1軍に昇格してすぐにフェンス直撃の二塁打を放ったデビュー戦は「どぎまぎするようなことはなかった」といい、快打の後は楽天・岸のチェンジアップに連続三振を喫し、「裏を突かれた。岸さんの投球と嶋さんの配球にやられた」。そこには「無我夢中で振りました」「無心でいきました」といった新人にありがちな青臭さはない。そのレベルが既に投手との駆け引きといった域にあるのは、「懐が深い。なめていったらやられる」(嶋)とスライダー、カーブ、チェンジアップとあらゆる球種を使って仕留めにかかったバッテリーの攻めが物語っていた。

同月9日に右翼席に鋭く突き刺した初アーチも「いろいろと打席を重ねてきて打てたホームランなので、まぐれではないと思う」と言い切った。ここまで立った71打席のうち三振は28個に上るが、頭の中がぐちゃぐちゃになっての結果というよりは、狙い球を絞ってしっかりと振りにいってのものだった。焦りから中途半端に当てにいったような打撃は数えるほどしかなかった。五里霧中のままプロの世界をさまよったわけではなく、栗山監督も「前に進んでいる」とことあるごとに評価していた。

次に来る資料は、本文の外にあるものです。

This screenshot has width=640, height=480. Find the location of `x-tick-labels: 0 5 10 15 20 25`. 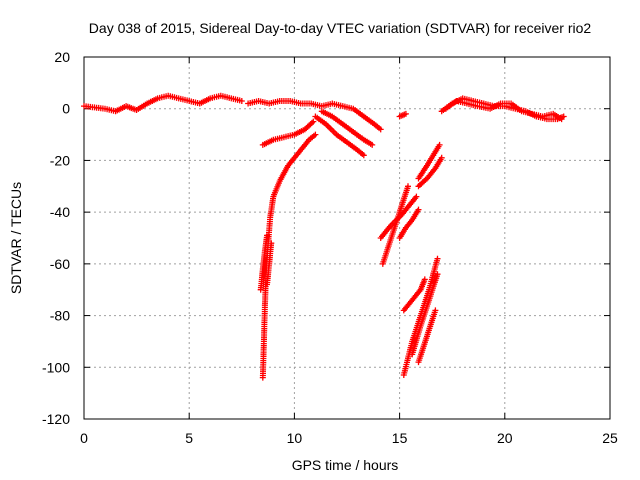

x-tick-labels: 0 5 10 15 20 25 is located at coordinates (349, 438).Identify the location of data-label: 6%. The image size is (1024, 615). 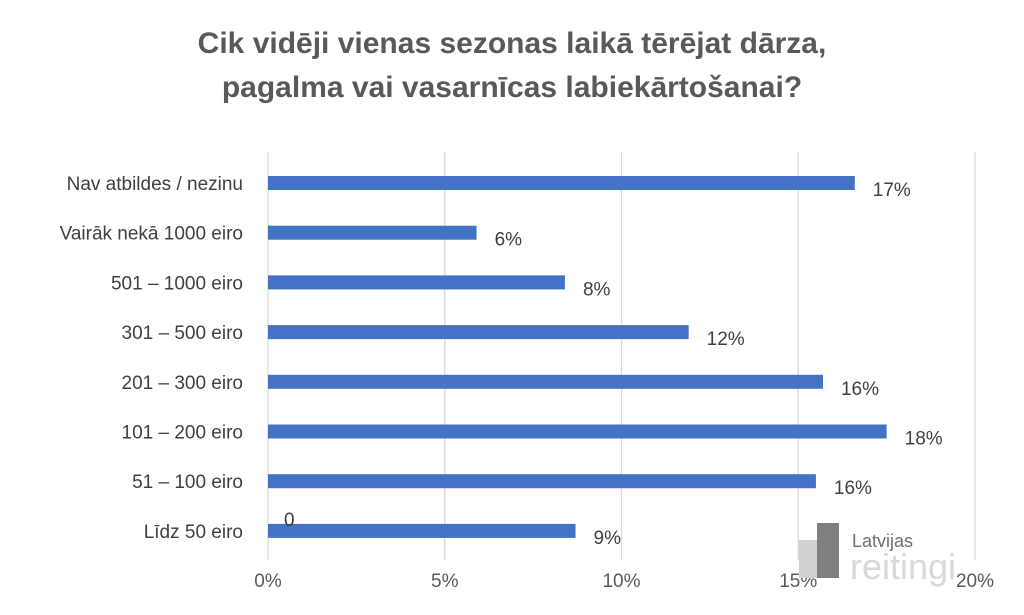
(509, 240).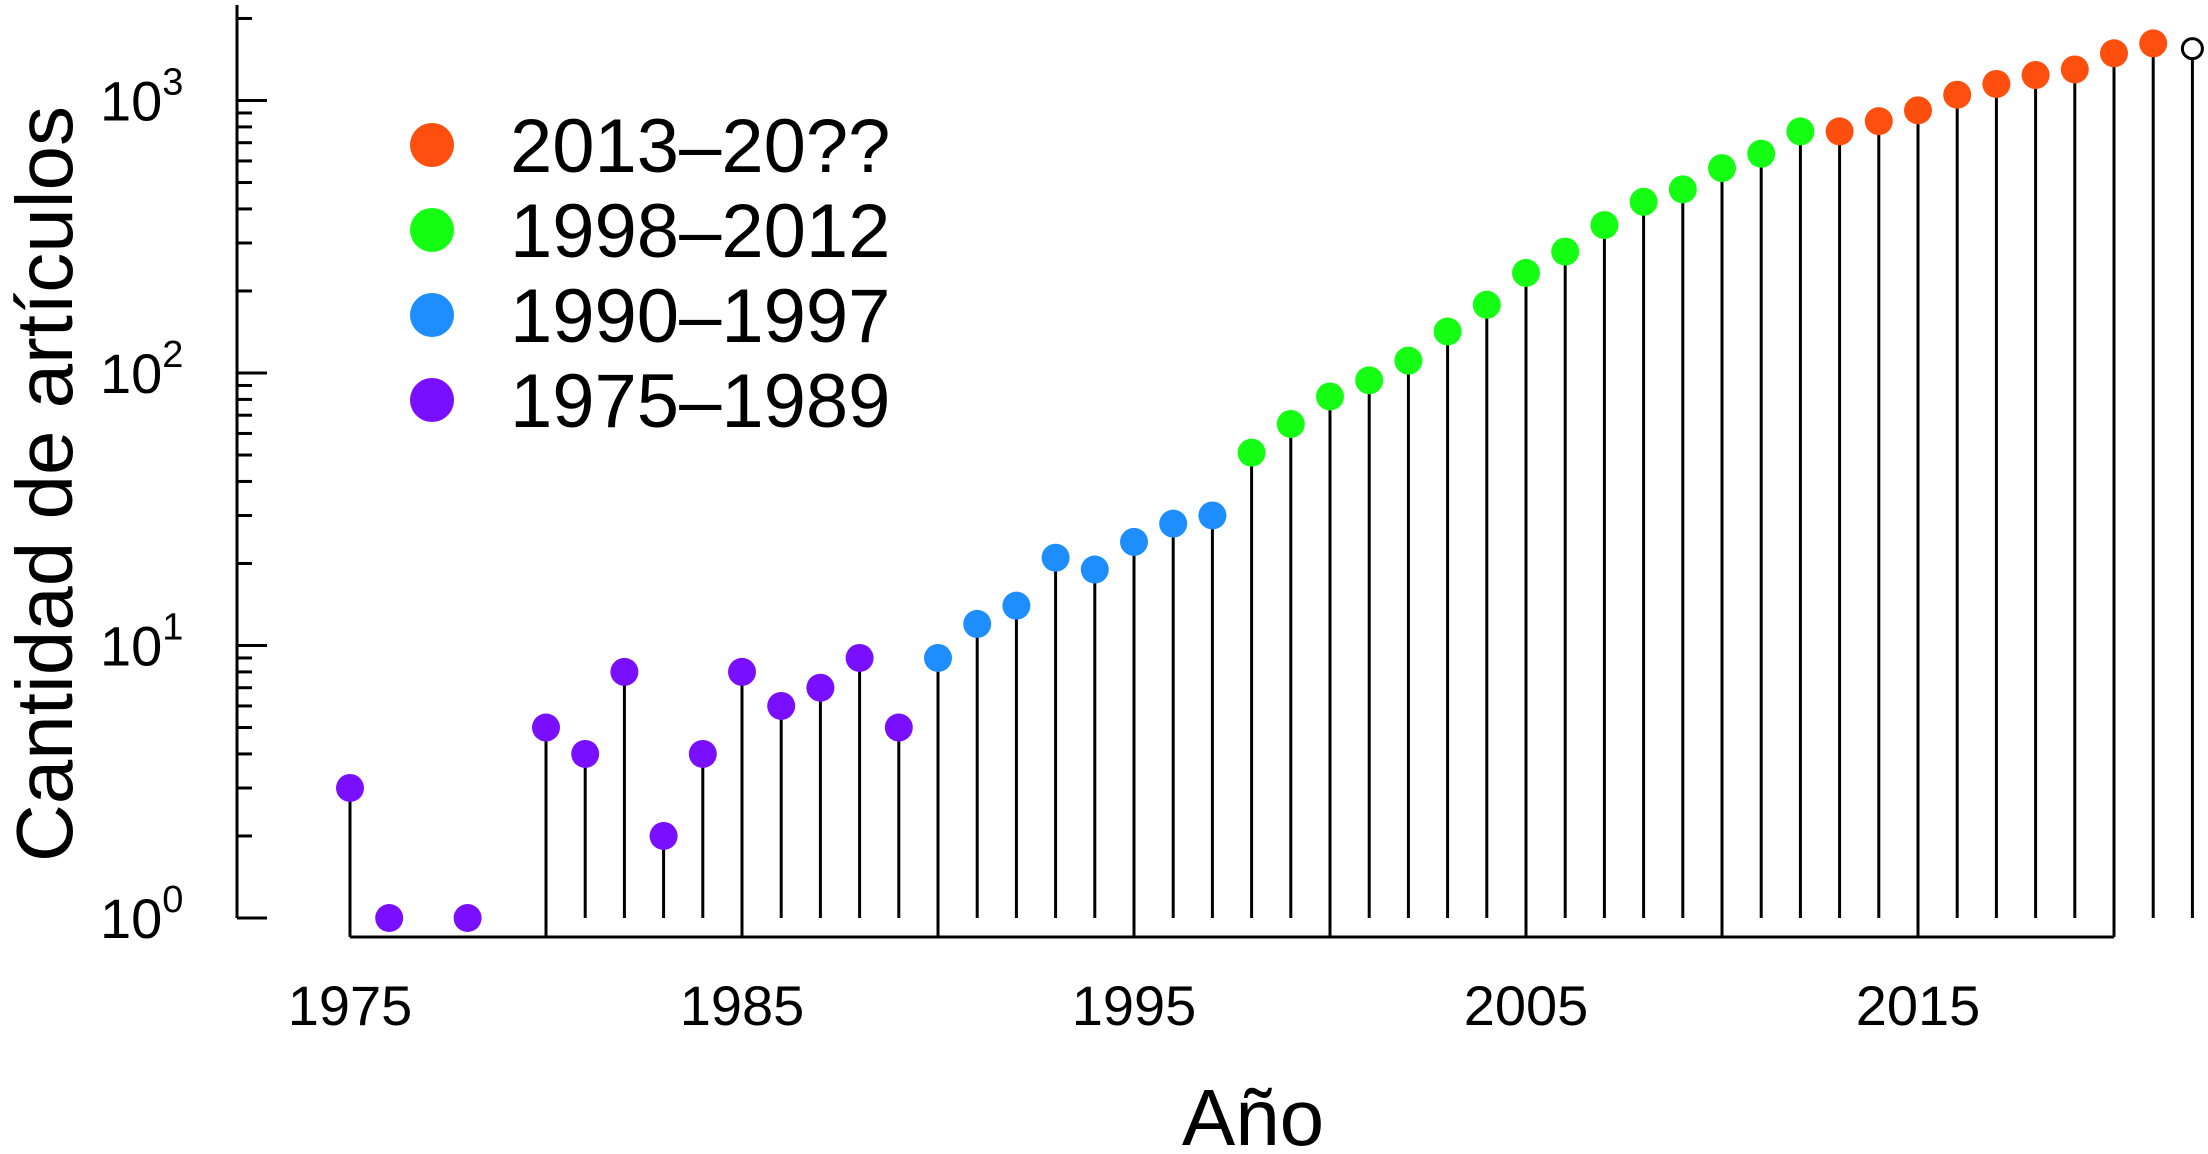 The height and width of the screenshot is (1154, 2208). Describe the element at coordinates (742, 1006) in the screenshot. I see `x-tick-label: 1985` at that location.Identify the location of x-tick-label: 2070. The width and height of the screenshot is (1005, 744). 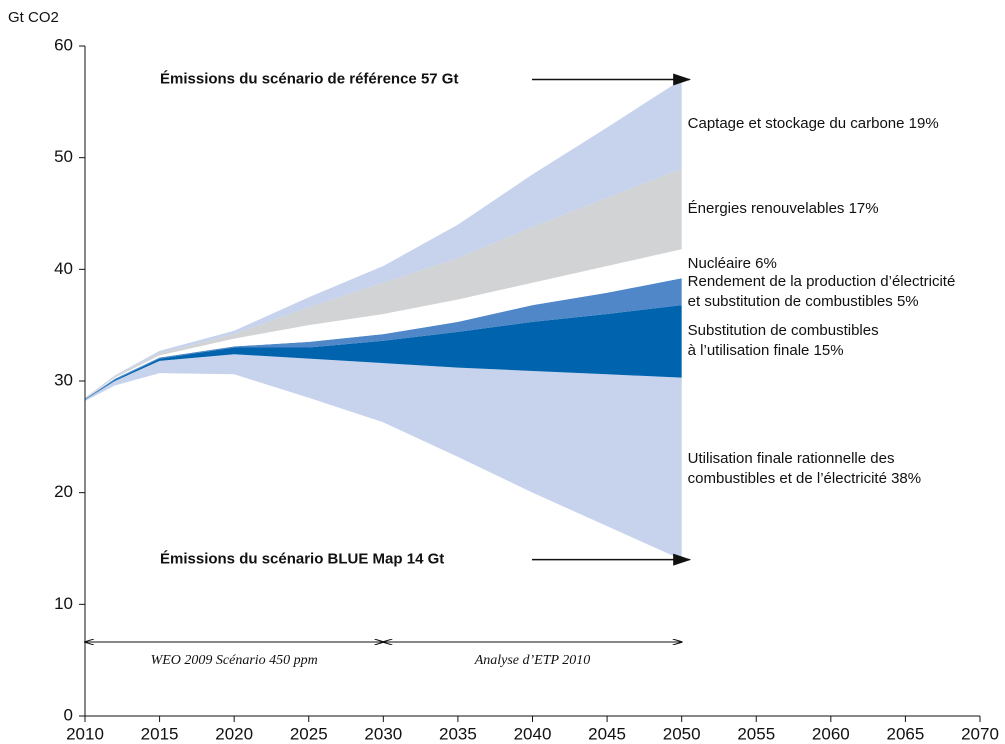
(980, 734). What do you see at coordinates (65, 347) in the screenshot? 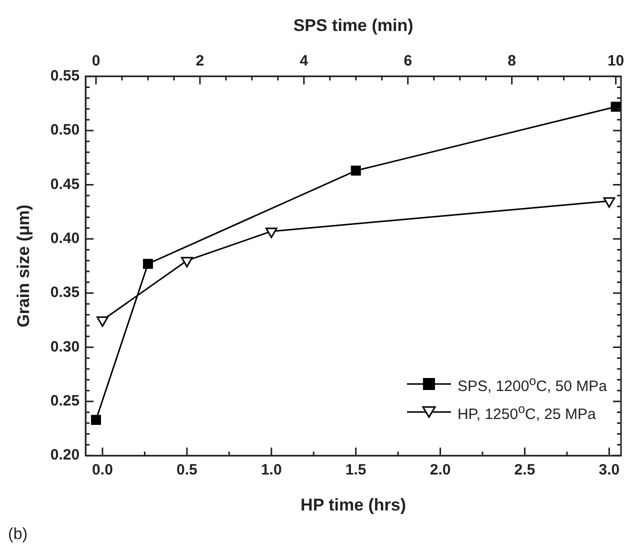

成績自体、過去の超高校級といわれた打者と比べても悲観するものではない。70打席時点で3割2分8厘の打率を挙げた大谷翔平(当時日本ハム)は例外として、元巨人の松井秀喜がルーキーイヤーに今の清宮と同じ70打席に達したのは2軍落ちを経た9月初旬。その時点の打率は1割7分6厘、打点は8である。侍ジャパンの主砲に成長した筒香嘉智(DeNA)は1年目は3試合出場で10打席にとどまり、2年目に計70打席に到達した時点の通算打率は2割1分。高校時代は怪物ともてはやされようとも、プロの投手から初対戦でぽんぽんとスタンドに運べるほど甘い世界ではないのだ。清宮の場合、開幕前に腹膜炎で入院し、一時は体重も大きく減らしていたことを考えれば、この時期に試合に出続けられたこと自体が驚異的ともいえる。

プロ初本塁打を放ち、大勢の報道陣に囲まれる清宮。その受け答えも新人離れしている=京セラドーム

さすがに疲れも気にかけていた栗山監督は「経験したことを頭を真っ白にして整理する状況をつくってあげたい」としてファームに送り出した。1年目の6月下旬にいったん降格した松井は8月下旬に再昇格すると、9月以降は32試合で8本塁打21打点と早くも開眼し、2年目には全試合に出場し打率2割9分4厘、20本塁打を放って4年ぶりのリーグ優勝に貢献した。真っすぐに振り負けていると自覚し「いろいろな経験を生かしていく」と2軍施設の千葉・鎌ケ谷に向かった清宮も、降格後さっそく6試合で5本塁打と2軍ではレベルの違いを数字で示している。

チームは前評判を覆して首位に肉薄、上位争いに絡んでいる。しびれるようなペナントレース終盤となりそうな今季、この19歳がいつ、どんな姿で1軍に戻ってくるのか。そんな期待感を抱かせて「清宮劇場」の第1幕が閉じた。